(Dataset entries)
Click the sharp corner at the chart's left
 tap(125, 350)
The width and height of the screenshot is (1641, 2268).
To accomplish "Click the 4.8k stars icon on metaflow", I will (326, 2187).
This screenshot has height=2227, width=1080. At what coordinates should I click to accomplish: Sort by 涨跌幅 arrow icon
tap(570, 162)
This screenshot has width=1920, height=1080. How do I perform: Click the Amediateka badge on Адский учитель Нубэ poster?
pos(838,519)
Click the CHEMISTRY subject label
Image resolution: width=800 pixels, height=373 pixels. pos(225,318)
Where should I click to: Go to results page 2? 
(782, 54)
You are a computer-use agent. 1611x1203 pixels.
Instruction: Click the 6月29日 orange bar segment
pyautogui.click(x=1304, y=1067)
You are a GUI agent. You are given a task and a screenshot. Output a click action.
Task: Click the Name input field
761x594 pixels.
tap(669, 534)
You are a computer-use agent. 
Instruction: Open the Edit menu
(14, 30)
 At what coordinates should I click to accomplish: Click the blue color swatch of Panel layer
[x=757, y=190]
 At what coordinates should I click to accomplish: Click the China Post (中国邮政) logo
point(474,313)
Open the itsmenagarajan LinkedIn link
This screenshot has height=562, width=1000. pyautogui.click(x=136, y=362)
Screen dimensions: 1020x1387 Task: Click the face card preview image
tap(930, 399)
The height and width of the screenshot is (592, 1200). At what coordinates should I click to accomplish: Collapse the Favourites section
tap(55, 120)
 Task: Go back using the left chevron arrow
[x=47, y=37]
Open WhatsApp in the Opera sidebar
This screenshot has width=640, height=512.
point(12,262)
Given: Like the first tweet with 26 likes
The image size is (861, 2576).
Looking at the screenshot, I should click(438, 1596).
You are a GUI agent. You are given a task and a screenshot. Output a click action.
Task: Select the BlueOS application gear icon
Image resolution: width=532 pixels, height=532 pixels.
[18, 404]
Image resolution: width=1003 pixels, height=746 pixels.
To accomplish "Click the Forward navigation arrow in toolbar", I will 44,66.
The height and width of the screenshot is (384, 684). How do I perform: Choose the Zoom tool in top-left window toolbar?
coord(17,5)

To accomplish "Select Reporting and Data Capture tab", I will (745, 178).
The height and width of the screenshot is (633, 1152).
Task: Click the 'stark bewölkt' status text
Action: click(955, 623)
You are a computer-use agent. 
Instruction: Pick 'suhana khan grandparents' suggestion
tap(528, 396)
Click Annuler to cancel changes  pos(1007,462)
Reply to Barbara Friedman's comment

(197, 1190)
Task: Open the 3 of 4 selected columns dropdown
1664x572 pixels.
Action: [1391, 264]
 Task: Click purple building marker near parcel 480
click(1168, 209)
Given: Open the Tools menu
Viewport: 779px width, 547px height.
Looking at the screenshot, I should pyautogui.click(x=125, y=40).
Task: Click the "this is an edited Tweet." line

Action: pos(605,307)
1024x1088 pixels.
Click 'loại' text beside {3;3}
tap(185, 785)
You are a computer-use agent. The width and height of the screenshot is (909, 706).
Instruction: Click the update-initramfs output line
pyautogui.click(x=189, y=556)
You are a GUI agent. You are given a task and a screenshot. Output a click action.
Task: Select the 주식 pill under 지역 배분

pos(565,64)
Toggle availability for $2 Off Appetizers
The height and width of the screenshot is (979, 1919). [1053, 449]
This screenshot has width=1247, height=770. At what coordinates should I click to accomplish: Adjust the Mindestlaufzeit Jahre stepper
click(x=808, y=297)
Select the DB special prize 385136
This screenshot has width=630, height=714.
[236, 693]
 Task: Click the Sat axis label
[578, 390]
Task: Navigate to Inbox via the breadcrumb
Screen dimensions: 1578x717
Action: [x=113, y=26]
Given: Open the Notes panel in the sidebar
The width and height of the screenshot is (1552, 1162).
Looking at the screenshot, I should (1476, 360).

## WHAT YOU SHOULD DO
Copy all of the entries above exactly as shown.

## RESULT BELOW
Click the sharp corner at the chart's left
 tap(125, 350)
The width and height of the screenshot is (1641, 2268).
To accomplish "Click the 4.8k stars icon on metaflow", I will (326, 2187).
This screenshot has height=2227, width=1080. At what coordinates should I click to accomplish: Sort by 涨跌幅 arrow icon
tap(570, 162)
This screenshot has width=1920, height=1080. How do I perform: Click the Amediateka badge on Адский учитель Нубэ poster?
pos(838,519)
Click the CHEMISTRY subject label
Image resolution: width=800 pixels, height=373 pixels. pos(225,318)
Where should I click to: Go to results page 2? 
(782, 54)
You are a computer-use agent. 1611x1203 pixels.
Instruction: Click the 6月29日 orange bar segment
pyautogui.click(x=1304, y=1067)
You are a GUI agent. You are given a task and a screenshot. Output a click action.
Task: Click the Name input field
761x594 pixels.
tap(669, 534)
You are a computer-use agent. 
Instruction: Open the Edit menu
(14, 30)
 At what coordinates should I click to accomplish: Click the blue color swatch of Panel layer
[x=757, y=190]
 At what coordinates should I click to accomplish: Click the China Post (中国邮政) logo
point(474,313)
Open the itsmenagarajan LinkedIn link
This screenshot has height=562, width=1000. pyautogui.click(x=136, y=362)
Screen dimensions: 1020x1387 Task: Click the face card preview image
tap(930, 399)
The height and width of the screenshot is (592, 1200). At what coordinates should I click to accomplish: Collapse the Favourites section
tap(55, 120)
 Task: Go back using the left chevron arrow
[x=47, y=37]
Open WhatsApp in the Opera sidebar
This screenshot has width=640, height=512.
point(12,262)
Given: Like the first tweet with 26 likes
The image size is (861, 2576).
Looking at the screenshot, I should click(438, 1596).
You are a GUI agent. You are given a task and a screenshot. Output a click action.
Task: Select the BlueOS application gear icon
Image resolution: width=532 pixels, height=532 pixels.
[18, 404]
Image resolution: width=1003 pixels, height=746 pixels.
To accomplish "Click the Forward navigation arrow in toolbar", I will 44,66.
The height and width of the screenshot is (384, 684). How do I perform: Choose the Zoom tool in top-left window toolbar?
coord(17,5)

To accomplish "Select Reporting and Data Capture tab", I will (745, 178).
The height and width of the screenshot is (633, 1152).
Task: Click the 'stark bewölkt' status text
Action: click(955, 623)
You are a computer-use agent. 
Instruction: Pick 'suhana khan grandparents' suggestion
tap(528, 396)
Click Annuler to cancel changes  pos(1007,462)
Reply to Barbara Friedman's comment

(197, 1190)
Task: Open the 3 of 4 selected columns dropdown
1664x572 pixels.
Action: [1391, 264]
 Task: Click purple building marker near parcel 480
click(1168, 209)
Given: Open the Tools menu
Viewport: 779px width, 547px height.
Looking at the screenshot, I should pyautogui.click(x=125, y=40).
Task: Click the "this is an edited Tweet." line

Action: pos(605,307)
1024x1088 pixels.
Click 'loại' text beside {3;3}
tap(185, 785)
You are a computer-use agent. The width and height of the screenshot is (909, 706).
Instruction: Click the update-initramfs output line
pyautogui.click(x=189, y=556)
You are a GUI agent. You are given a task and a screenshot. Output a click action.
Task: Select the 주식 pill under 지역 배분

pos(565,64)
Toggle availability for $2 Off Appetizers
The height and width of the screenshot is (979, 1919). [1053, 449]
This screenshot has width=1247, height=770. At what coordinates should I click to accomplish: Adjust the Mindestlaufzeit Jahre stepper
click(x=808, y=297)
Select the DB special prize 385136
This screenshot has width=630, height=714.
[236, 693]
 Task: Click the Sat axis label
[578, 390]
Task: Navigate to Inbox via the breadcrumb
Screen dimensions: 1578x717
Action: [x=113, y=26]
Given: Open the Notes panel in the sidebar
The width and height of the screenshot is (1552, 1162).
Looking at the screenshot, I should (1476, 360).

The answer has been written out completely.